[START OF PASSAGE SHOWN]

Minn. Stat. § 480 A. 08, subd. 3 (1996).

 STATE OF MINNESOTA

 IN COURT OF APPEALS

 C6-97-1159

 

State of Minnesota,

Respondent,

vs.

Ricky Joseph Farmer,

Appellant.

 Filed March 17, 1998

 Affirmed

 Peterson, Judge

 

Mille Lacs County District Court

File No. K296502

Hubert H. Humphrey III, Attorney General, Nancy J. Bode, Assistant Attorney General, 1400 NCL Tower, 445 Minnesota Street, St. Paul, MN 55101; and

Jennifer Fahey, Mille Lacs County Attorney, Mille Lacs County Courthouse, 635 Second Street Southeast, Milaca, MN 56353 (for respondent)

Mark D. Kelly, 115 First Street Southwest, P.O. Box 163, Milaca, MN 56353 (for appellant)

Considered and decided by Crippen, Presiding Judge, Lansing, Judge, and Peterson, Judge.

 U N P U B L I S H E D O P I N I O N

 

 PETERSON, Judge

In this appeal from a conviction for gross misdemeanor driving under the influence of alcohol (DWI), appellant argues that the district court erred in denying his motion to suppress the results of a breath test. We affirm.

 FACTS

At about 10:30 p.m., Mille Lacs Tribal Police Officer Gar Pemberton was contacted about a report from the Minnesota State Patrol regarding a vehicle traveling northbound in the southbound lane of Highway 169. About a half-hour later, Pemberton stopped at Grand Casino and spoke to two witnesses who had reported the vehicle traveling in the wrong lane. One of the witnesses identified the vehicle as a white Eagle Premier with a Montana license plate. The vehicle was parked in the casino valet parking lot, but casino personnel were unable to identify the driver. Pemberton asked casino personnel to contact him if the driver claimed the vehicle.

At about 1:00 a.m., Pemberton was informed that the vehicle was about to leave the casino. Pemberton drove to the casino and saw the vehicle leave, turning south onto Highway 169. Pemberton followed the vehicle and saw it cross the centerline and the fog line several times. Pemberton also testified that the vehicle repeatedly speeded up and slowed down between 40 and 60 miles per hour.

[END OF PASSAGE SHOWN]

PROBLEMS AND TASKS:
1/ Can you update the stretch of the court opinion from "Mark D. Kelly, 115" through "test. We affirm.", replacing "breath test" with "urine test"?
2/ Which lines of the records contain the string "label"? Pull out each of them, treating case as significant.

[START OF DATA FOR THE TASK]

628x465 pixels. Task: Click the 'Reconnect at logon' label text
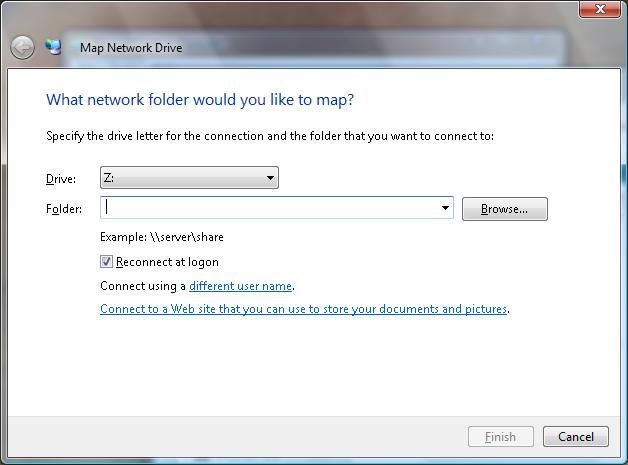(167, 262)
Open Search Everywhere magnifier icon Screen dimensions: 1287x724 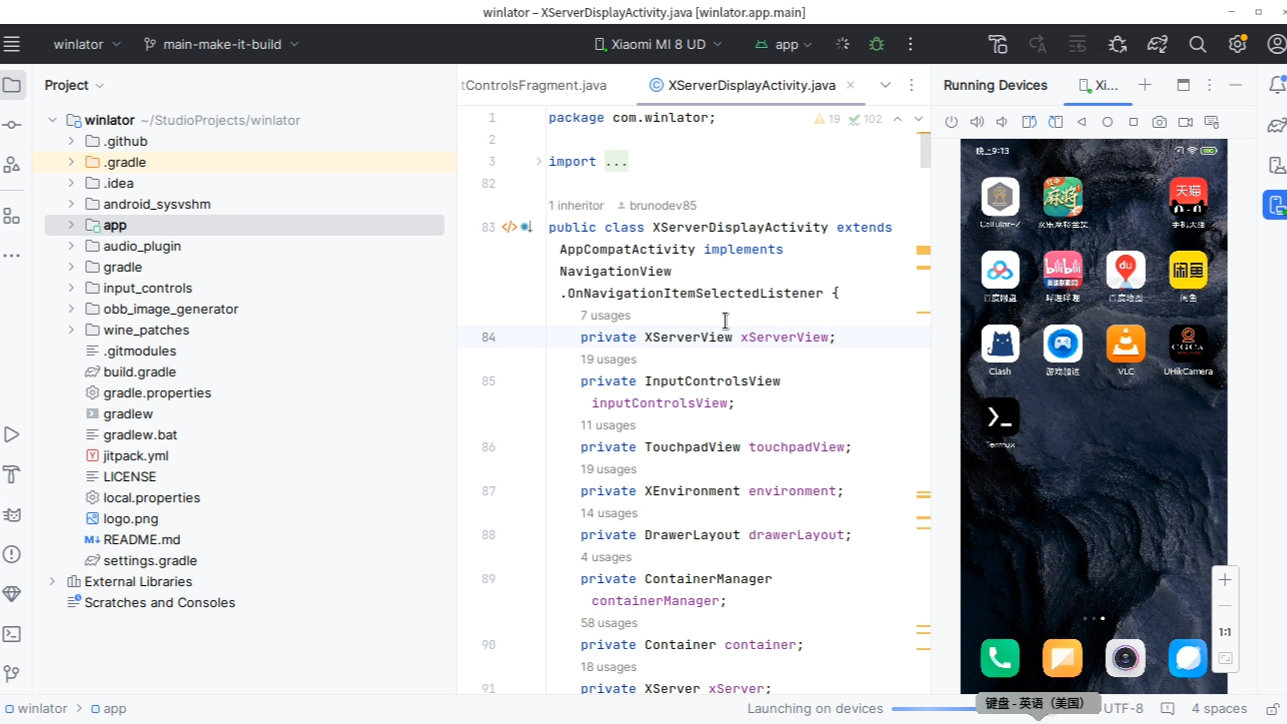pos(1197,44)
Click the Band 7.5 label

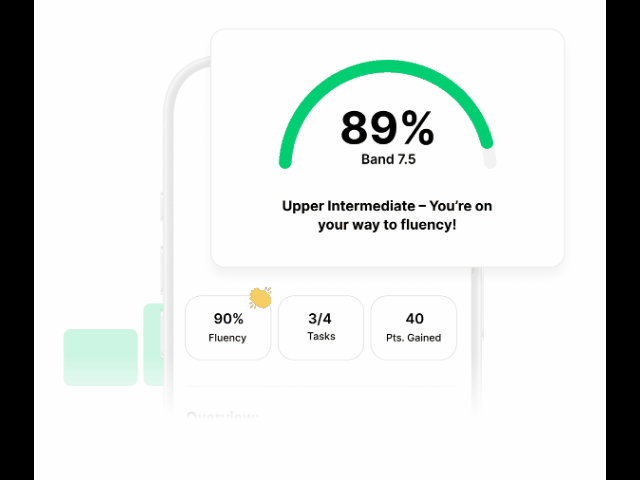(387, 159)
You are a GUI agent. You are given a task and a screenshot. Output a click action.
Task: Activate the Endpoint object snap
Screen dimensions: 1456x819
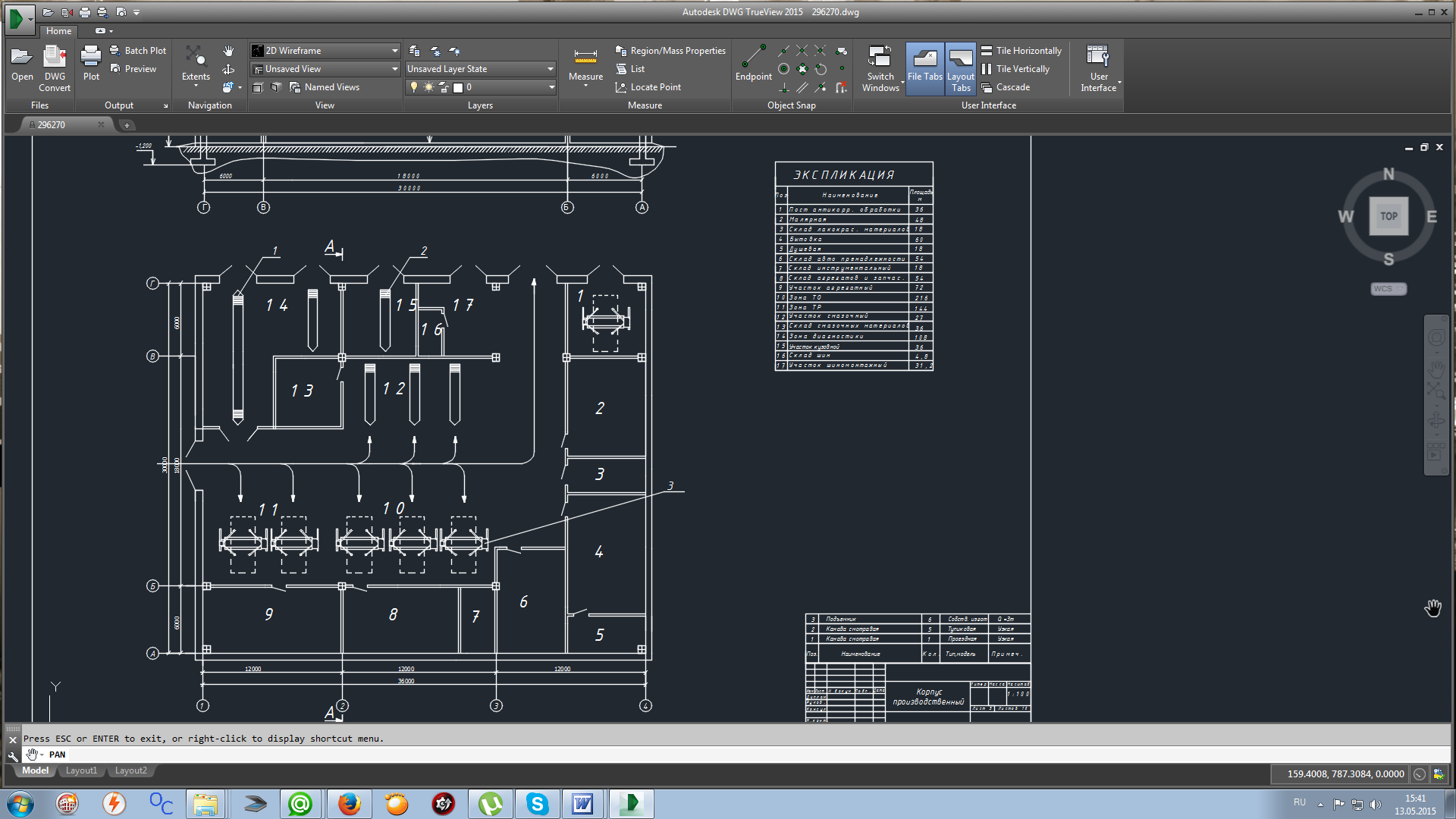pos(753,58)
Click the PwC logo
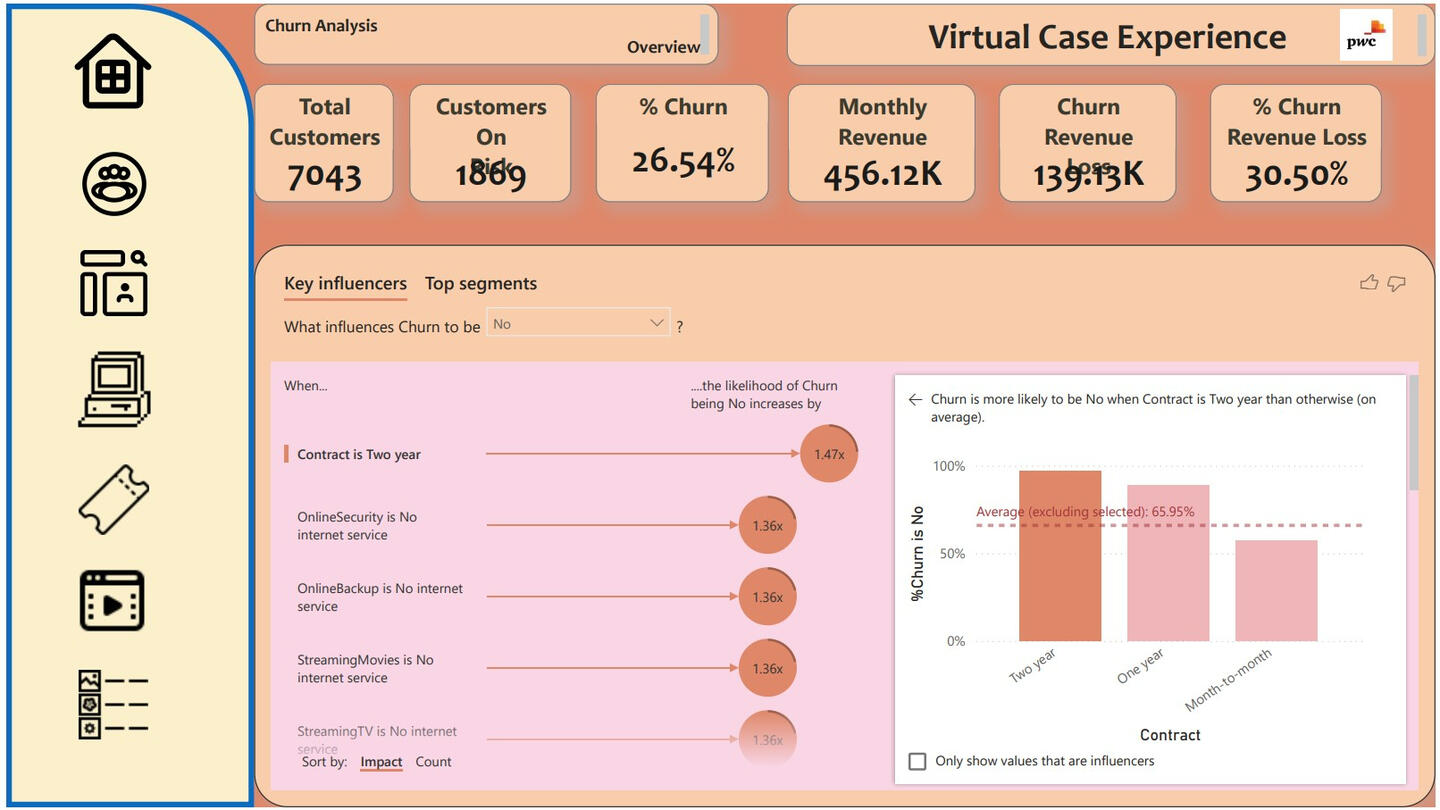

[END OF DATA FOR THE TASK]

EXERCISE RESPONSES:
1/
Mark D. Kelly, 115 First Street Southwest, P.O. Box 163, Milaca, MN 56353 (for appellant)

Considered and decided by Crippen, Presiding Judge, Lansing, Judge, and Peterson, Judge.

 U N P U B L I S H E D O P I N I O N

 

 PETERSON, Judge

In this appeal from a conviction for gross misdemeanor driving under the influence of alcohol (DWI), appellant argues that the district court erred in denying his motion to suppress the results of a urine test. We affirm.

2/
628x465 pixels. Task: Click the 'Reconnect at logon' label text
Click the Band 7.5 label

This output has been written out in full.